シナリオ習作集③『ハッピートレイス・轍の始まり』

最近通っているシナリオ教室で提出した課題を載せてみました。

忌憚のない意見をお待ちしております。

 

課題『始まり』

(20X10文字の原稿用紙4枚)

※課題の『始まり』のポイントは、何かのきっかけから意欲が立ち上がるさまを描くことです。

ドラマは主人公の意志と欲望で動きます。

 

タイトル 課題・『ハッピートレイス・轍の始まり』

 

◆ 人 物 ◆

道上歩美(27)休業中の元No.1ホステス

女性① 二人とも20代前半の女子大生

女性⓶ 休学して外国自転車旅へ出かけた

 

▼ 本文 ▼

 

ニューヨーク市・喫茶店・店内

   道上歩美(27)と二人の日本人女性がティーテーブルを囲み、地図を眺めている。
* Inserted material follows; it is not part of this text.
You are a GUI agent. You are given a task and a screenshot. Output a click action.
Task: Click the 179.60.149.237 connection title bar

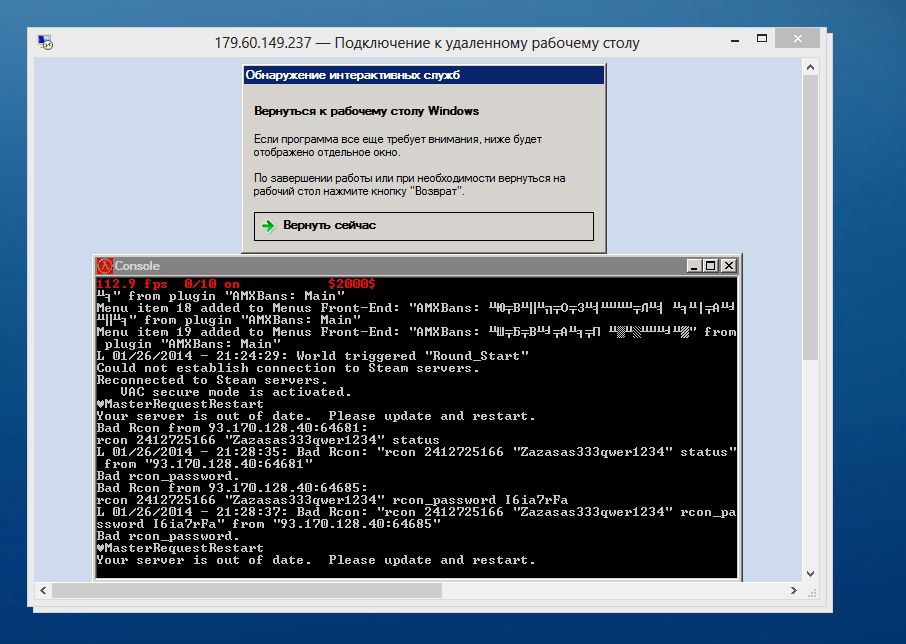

歩美「いい?あなたたちが自由の女神像を見てきたバッテリーバークはここ。今はここ。セントラルパークはまだ2キロも先よ」

女性①「へぇ~、そうだったんですかぁ」

   女性⓶が女性①と顔を見合わせながら、

女性⓶「久しぶりの大都会はやっぱり迷うね」

歩美「それにしても私、あなたたちを普通にこの辺りで暮らしている人かと思ってたわ。

 だってそんな恰好をしているんですもの」

   女性達のサイクリングウェアを眺める。

女性①「私こそ、お姉さんをブロードウェイで活躍中の女優さんかと思ってました~」

   歩美は膝元の鰐皮ポーチを撫でている。

歩美「お二人はどれぐらい旅をしているの?」

女性①「まだまだ半年ぐらいですよ」

歩美「まだって…相当長いと私は思うけど?」

女性①「はい、でも何年も旅している女の人、沢山会いました!日本人は珍しいですけど」

歩美「女の人で?」

   二人が頷き、女性⓶がしみじみと呟く。

女性⓶「ほんと、世界って、広いですよね」

   歩美、鰐皮を撫でる指先が固まる。

歩美「…あなた達、泊まる場所が決まっていないなら、私の住んでいるホテルに来る?」

女性⓶「…嬉しいです。でも自転車を部屋に上げてもいい安めの宿を探すことにします」

歩美「そう、…残念ね。見つかるといいわね」

   それから少し言葉を交し席を立つ歩美。

   女性達はケータイを取り出すと真剣そうに、でも楽し気に調べ物を始める。

   歩美は女性達を眩しそうに見つめる。

 

○同喫茶店・外

   街路樹に繋がれた二人のロードバイク

   擦り切れ色あせたサドルに歩美は触れ、再び眩し気な眼差しでジッと見つめる。

   踵を返すと再び喫茶店へ歩み出した。

 

 

◆ 訂正 ◆

※タイトルに『課題・』とつけるのは不要

※人物表の歩美について、『休養中の』は不要

※『○ニューヨーク市・』は切り離して別にし、まず先にニューヨーク市にいるという描写から始めるべき。

※?や!の後はひとマス空けること。

※『…』は2マス使うこと。 3点リーダーという『……』

※(それから少し言葉を交し)は削り、時間が経過したことを思わせる別の表現に置き換えてください。

※『○同喫茶店・外』の『喫茶店』は不要です。

※『歩み出した』→『歩み出す』 ト書は現在進行形で。

 

 

★ 講評 ★

 

○歩美が休職中であることはト書、セリフで描けばよいと思います。

 また女性①②ですが、セリフがあるのでフルネームと年齢を書いてください。

○人物表の説明の下には役者名が入るため、短くシンプルに書いた方がよいです。